TABLE 2.
Effect of 3-fold pore aspartate residues in the iron release process
| Proteina | Initial rate of iron releaseb |
|
|---|---|---|
| NADH/FMN | Sodium dithionite | |
| μmols/s | ||
| LiDps | 0.177 ± 0.010 | 0.095 ± 0.009 |
| D121N | 0.084 ± 0.002 | 0.067 ± 0.009 |
| D126N | 0.084 ± 0.002 | 0.069 ± 0.007 |
| D130N | 0.127 ± 0.004 | 0.069 ± 0.006 |
| D121N/D126N/D130N | 0.095 ± 0.004 | 0.031 ± 0.004 |
a Recombinant L. innocua Dps proteins, produced by site-directed mutagenesis, expressed in E. coli strain as apoproteins (∼1 iron/molecule) were prepared in 100.0 mm MOPS, pH 7.0. Mineral was formed in vitro by the addition of FeSO4 in 1.0 mm HCl at the 240 irons/assembled protein ratio (see “Experimental Procedures”).

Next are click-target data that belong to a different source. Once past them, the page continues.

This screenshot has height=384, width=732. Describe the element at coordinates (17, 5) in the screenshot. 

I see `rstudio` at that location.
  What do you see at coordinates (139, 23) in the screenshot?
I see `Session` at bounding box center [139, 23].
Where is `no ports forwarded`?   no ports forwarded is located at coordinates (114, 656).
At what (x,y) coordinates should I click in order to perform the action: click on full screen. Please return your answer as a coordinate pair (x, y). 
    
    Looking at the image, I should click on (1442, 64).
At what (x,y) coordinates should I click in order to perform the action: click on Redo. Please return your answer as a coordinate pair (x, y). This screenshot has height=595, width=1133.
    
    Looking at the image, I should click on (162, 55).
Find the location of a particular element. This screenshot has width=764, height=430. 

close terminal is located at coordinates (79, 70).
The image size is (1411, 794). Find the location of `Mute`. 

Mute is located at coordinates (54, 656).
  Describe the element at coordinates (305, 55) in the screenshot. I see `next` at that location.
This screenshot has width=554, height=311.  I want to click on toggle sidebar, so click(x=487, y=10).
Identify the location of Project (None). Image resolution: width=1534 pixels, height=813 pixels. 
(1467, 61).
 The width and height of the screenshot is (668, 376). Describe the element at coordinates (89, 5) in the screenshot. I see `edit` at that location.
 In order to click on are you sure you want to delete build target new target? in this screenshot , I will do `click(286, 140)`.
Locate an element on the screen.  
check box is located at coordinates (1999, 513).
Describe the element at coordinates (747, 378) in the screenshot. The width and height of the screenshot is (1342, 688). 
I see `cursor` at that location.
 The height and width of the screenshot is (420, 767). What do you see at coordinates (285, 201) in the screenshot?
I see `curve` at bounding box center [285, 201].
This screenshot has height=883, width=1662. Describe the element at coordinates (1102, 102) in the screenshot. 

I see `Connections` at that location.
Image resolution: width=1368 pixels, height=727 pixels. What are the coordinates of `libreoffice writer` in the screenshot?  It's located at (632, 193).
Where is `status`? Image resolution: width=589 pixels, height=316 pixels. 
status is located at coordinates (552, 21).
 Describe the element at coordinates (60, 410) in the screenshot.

b Reduction and chelation were triggered by adding 2.5 mm reductants (FMN/NADH or sodium dithionite) and 2.5 mm bipyridyl to solutions of protein with mineral (0.2 μm protein and 48.0 μm iron). Measurement of the change in absorbance, at 522 nm/s (the absorbance maximum for the Fe(II)-bipyridyl complex), reflected the conversion of ferric mineral to Fe(II) in solution in the bipyridyl complex. The initial rates were determined by a linear fit of the data points from 0 to 20 s after mixing, which represents the first phase of iron release; the χ2 values for the fittings are all >0.95. The data are averages of five or six measurements using two or three independent protein preparations. The error is presented as the standard deviation. All of the differences between LiDps and the 3-fold pore variants are statistically significant (p values < 0.0003).